None of this makes Final Fantasy II a bad game—at least, not as bad as its reputation would lead you to believe. There’s an appealing, distant quality to itand the SaGa role-playing games Kawazu would continue to make afterward, which massively expanded these systems—that distinguishes it among its peers. Many of the aesthetic tropes that run through the entire series started here as well. Chocobos, those chicken-y beasts of burden inseparable from the Final Fantasy brand, first showed up in II. (Unlike the fluffy, manga-eyed delights they’d become, though, they were depicted in official art as fleshy monstrosities that look like they’d peck your face right off.) Moogles, the other plush critters that recur across the series, also spawned from this game—though they were cut from the final game and replaced with sentient beavers. All of it is lovely, but it’s hard to feel really lost in the hostile countryside when you’re taking time out to be sure to shoot Leon the dark knight with 50 arrows every battle, so he’s really good at not getting hurt by arrows—but also so Maria can get really good at shooting those arrows, too. Nothing is quite so lonely as punishing yourself for gains, though. No one can take that away from Final Fantasy II.

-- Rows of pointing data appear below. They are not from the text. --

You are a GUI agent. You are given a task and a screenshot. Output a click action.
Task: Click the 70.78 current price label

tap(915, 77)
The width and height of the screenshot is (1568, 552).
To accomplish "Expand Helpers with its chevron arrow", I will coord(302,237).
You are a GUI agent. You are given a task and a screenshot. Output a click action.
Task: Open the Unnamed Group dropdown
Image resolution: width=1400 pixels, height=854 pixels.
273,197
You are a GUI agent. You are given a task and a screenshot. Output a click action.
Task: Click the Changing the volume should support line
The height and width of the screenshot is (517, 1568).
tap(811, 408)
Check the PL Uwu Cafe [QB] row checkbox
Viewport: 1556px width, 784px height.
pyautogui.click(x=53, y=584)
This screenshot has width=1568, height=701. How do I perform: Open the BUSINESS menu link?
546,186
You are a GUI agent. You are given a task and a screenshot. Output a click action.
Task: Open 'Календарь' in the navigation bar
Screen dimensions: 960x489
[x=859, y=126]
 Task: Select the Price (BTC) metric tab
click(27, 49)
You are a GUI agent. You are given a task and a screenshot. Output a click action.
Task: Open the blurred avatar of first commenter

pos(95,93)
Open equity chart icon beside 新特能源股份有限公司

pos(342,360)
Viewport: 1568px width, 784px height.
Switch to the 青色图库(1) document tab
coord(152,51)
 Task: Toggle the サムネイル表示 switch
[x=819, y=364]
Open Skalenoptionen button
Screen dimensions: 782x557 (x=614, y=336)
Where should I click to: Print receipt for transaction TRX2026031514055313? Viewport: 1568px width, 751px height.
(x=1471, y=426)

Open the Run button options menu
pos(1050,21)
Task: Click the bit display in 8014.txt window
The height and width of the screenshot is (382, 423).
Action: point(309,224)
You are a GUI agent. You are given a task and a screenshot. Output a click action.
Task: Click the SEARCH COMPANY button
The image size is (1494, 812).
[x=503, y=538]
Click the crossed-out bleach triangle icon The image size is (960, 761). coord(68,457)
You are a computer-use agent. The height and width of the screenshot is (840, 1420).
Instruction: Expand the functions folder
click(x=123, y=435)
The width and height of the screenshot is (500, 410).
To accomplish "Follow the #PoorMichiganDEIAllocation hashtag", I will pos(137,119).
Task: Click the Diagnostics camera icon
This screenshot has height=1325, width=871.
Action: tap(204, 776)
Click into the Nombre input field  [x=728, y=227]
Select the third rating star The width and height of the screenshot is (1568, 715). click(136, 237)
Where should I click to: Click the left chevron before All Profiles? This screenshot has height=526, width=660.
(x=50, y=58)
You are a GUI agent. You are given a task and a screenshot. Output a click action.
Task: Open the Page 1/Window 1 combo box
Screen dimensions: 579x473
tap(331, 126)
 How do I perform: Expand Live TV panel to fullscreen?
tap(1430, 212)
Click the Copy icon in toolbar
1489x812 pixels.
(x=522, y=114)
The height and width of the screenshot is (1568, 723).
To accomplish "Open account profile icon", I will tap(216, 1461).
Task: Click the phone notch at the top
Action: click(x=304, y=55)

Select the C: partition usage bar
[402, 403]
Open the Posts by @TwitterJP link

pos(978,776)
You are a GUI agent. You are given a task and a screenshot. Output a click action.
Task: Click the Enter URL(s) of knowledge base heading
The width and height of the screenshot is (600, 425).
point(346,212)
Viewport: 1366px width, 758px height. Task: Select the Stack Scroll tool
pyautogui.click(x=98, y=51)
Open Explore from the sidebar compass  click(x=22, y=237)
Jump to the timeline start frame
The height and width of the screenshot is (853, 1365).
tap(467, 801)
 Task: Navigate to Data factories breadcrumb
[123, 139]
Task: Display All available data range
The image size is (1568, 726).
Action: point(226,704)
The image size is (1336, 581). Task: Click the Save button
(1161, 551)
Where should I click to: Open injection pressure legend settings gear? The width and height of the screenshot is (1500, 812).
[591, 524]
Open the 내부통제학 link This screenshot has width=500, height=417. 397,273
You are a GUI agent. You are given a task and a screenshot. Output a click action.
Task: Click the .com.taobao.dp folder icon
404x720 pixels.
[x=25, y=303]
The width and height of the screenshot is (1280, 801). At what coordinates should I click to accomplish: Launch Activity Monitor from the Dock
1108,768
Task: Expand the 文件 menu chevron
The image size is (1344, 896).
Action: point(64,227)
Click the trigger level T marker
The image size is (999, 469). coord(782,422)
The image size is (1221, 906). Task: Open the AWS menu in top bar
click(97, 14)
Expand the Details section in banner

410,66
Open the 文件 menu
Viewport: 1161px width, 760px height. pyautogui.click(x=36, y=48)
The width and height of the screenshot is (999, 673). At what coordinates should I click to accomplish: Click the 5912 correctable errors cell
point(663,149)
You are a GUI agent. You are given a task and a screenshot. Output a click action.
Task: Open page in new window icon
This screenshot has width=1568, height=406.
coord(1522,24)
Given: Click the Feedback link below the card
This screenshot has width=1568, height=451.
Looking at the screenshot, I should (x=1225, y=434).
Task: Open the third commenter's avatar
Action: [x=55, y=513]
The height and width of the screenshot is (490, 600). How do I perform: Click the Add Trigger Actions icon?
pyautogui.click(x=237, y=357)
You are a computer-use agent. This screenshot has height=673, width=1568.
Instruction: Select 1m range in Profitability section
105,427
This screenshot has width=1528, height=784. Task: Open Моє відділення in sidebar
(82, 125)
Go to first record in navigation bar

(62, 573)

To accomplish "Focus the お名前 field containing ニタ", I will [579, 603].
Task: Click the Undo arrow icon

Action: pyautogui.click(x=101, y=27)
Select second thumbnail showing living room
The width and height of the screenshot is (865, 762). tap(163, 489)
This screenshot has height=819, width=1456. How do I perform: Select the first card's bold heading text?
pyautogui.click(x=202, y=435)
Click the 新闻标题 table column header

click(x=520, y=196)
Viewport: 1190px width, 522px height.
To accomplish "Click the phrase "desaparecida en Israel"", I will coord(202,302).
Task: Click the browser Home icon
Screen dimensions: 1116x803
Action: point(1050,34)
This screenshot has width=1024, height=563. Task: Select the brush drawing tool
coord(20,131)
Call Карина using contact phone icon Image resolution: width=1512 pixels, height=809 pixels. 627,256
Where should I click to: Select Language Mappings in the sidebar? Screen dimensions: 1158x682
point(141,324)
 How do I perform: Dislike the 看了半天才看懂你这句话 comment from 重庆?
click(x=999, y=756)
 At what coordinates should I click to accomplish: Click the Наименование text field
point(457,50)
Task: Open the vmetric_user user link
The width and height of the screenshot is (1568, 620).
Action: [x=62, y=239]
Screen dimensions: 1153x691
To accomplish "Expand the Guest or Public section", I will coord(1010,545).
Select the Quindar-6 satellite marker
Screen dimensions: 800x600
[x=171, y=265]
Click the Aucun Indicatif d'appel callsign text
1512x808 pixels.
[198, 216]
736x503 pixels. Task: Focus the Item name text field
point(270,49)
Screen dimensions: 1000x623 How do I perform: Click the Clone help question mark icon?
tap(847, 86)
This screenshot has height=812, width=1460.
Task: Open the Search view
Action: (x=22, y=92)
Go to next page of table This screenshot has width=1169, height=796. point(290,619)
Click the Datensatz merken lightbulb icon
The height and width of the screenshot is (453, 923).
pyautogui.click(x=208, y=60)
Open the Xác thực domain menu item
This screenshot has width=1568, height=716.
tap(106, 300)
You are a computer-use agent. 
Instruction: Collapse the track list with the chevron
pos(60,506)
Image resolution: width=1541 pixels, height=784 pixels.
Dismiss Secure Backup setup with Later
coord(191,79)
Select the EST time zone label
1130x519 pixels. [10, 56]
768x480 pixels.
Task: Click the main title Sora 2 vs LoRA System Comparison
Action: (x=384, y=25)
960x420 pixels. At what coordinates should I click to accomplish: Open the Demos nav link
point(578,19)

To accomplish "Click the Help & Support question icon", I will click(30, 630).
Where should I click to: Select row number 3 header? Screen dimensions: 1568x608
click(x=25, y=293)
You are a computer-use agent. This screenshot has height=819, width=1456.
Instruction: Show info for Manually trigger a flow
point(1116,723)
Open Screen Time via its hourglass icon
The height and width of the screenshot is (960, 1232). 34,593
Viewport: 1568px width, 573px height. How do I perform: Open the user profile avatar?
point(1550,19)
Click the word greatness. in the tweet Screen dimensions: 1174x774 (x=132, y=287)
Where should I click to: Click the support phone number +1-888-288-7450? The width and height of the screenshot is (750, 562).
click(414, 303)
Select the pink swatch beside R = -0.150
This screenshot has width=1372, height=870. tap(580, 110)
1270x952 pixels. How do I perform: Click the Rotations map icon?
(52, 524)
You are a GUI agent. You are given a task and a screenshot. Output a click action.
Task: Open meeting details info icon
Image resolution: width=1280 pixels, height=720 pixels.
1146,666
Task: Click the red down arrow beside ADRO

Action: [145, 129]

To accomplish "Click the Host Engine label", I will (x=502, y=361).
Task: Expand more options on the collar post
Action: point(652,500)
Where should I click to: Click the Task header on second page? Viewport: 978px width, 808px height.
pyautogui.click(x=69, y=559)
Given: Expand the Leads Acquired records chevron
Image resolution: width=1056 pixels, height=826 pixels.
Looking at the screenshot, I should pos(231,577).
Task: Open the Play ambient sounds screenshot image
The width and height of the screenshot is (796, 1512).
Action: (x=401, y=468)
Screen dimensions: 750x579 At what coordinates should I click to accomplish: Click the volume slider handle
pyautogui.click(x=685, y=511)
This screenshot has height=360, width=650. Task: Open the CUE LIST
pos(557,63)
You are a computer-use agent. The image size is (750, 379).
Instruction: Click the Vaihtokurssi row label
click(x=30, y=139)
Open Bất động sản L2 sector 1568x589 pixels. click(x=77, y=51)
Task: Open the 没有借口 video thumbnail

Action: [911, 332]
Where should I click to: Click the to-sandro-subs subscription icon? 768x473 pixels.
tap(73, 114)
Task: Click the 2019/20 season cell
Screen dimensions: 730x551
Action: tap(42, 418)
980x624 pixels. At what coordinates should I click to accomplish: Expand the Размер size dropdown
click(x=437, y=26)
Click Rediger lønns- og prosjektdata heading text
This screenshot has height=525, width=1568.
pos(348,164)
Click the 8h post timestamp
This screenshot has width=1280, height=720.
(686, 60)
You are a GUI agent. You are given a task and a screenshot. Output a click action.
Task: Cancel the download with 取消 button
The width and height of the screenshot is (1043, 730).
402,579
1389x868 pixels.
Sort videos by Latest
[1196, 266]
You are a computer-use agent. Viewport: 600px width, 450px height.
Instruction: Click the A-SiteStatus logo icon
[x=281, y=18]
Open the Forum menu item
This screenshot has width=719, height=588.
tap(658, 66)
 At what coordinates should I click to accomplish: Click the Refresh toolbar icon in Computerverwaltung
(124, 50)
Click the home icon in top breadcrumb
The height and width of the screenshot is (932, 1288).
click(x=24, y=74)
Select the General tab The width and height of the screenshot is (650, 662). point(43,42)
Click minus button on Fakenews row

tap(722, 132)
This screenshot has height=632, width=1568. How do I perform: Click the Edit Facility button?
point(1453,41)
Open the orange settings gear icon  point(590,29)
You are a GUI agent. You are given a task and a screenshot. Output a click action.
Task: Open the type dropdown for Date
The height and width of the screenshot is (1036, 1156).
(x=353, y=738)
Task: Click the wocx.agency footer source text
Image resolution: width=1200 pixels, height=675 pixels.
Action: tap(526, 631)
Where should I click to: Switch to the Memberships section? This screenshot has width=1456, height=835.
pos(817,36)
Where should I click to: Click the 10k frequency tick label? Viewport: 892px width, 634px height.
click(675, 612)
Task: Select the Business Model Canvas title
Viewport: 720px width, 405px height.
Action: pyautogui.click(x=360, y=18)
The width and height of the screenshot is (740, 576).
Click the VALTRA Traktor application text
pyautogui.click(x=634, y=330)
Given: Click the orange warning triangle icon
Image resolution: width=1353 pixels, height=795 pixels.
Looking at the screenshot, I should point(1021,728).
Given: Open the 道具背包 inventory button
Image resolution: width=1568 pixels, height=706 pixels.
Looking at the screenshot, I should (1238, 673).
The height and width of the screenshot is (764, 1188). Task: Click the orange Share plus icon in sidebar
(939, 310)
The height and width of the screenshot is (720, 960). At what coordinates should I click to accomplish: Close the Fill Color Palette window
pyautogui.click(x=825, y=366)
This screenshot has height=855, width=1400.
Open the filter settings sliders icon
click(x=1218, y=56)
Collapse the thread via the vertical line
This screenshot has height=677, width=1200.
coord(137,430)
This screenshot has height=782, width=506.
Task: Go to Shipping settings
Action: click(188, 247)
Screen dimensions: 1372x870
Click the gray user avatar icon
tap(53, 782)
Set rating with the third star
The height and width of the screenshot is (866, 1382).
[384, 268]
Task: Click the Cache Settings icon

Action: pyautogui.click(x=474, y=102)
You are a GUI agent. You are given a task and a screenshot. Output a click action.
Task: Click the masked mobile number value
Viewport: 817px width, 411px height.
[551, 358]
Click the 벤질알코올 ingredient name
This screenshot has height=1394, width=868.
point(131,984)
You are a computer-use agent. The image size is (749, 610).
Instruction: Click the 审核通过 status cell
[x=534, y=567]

It’s notable that Final Fantasy XV, the most recent numbered entry in the series, shares some of its soul with Final Fantasy II. Self-flagellation isn’t a fundamental part of character growth in it, no. But there remains a willingness to throw caution to the wind and marry experimental ideas with a big, strange world and characters with beating hearts populating it. There are gaudy magic fights galore in Final Fantasy XV, but its best moments have you guiding its boy band principals to campfires in open countrysides, sitting under the stars, and preparing hyper-detailed gourmet meals in relative quiet. One of your final acts in the game is leading Noctis, its deposed prince, away from his friends, but picking a photo from their adventure to remember them by. Sabishii indeed. With Square’s focus on remaking Final Fantasy VII as an entire series of games that’ll dominate its line-up for the foreseeable future, it’s starting to feel as though Final Fantasy XV will truly be the last of its line. If it’s not, though, the next generation of creators need only tap into that wild feeling to guide them forward again.